Anyway, I posted this in today's thread, and I don't want to lose track of it, because I want to start setting my filters up this way.
It won't be perfect, but it will surely help find false positives among the junk e-mail.
This looks a bit complex, but you don't have to do it all at once.
Until the Internet has a bit better standards for e-mail, and until the ISPs quit being miserly with domain names, RFC 5233 addresses can help a lot, if used wisely.
RFC 5233 describes a way to implement sub addresses for your primary e-mail addresses. Simply put, you hang a "+" on your basic address, and then you tag some string on it after that.
Let's start with an example basic address:
user@isp.example
(Think of exampleisp.com or exampleisp.org or exampleisp.jp or some such, but the example top level domain is reserved for, hey! examples, where the example 2nd level domains are not.)
A sub address could look like this:
user+subaddress@isp.example (or, something like user+subaddress@exampleisp.com)
Another kind of sub address could look like this:
user#boxnumber@isp.example
If your mail provider supports these, they allow you to make the sub-addresses up as you want, and route your mail to you via the base part. That lets you filter the "to" address by the sub-address.

### AVAILABLE DATA:
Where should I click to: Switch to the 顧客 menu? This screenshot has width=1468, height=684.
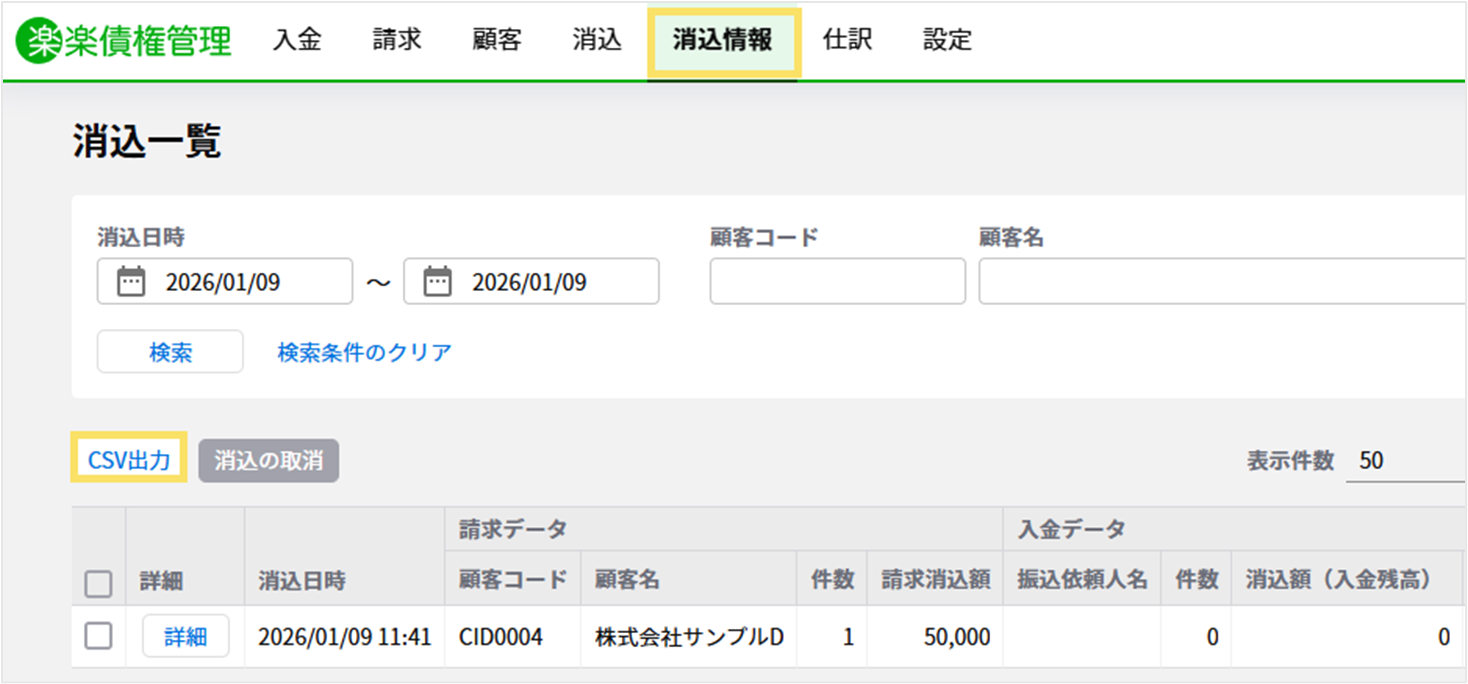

### DIRECTIONS FOR THIS TASK:
In the passage on e-mail sub-addresses, what do you attach to your basic address to form a sub-address under RFC 5233?

### TASK ANSWER:
A "+" followed by some string.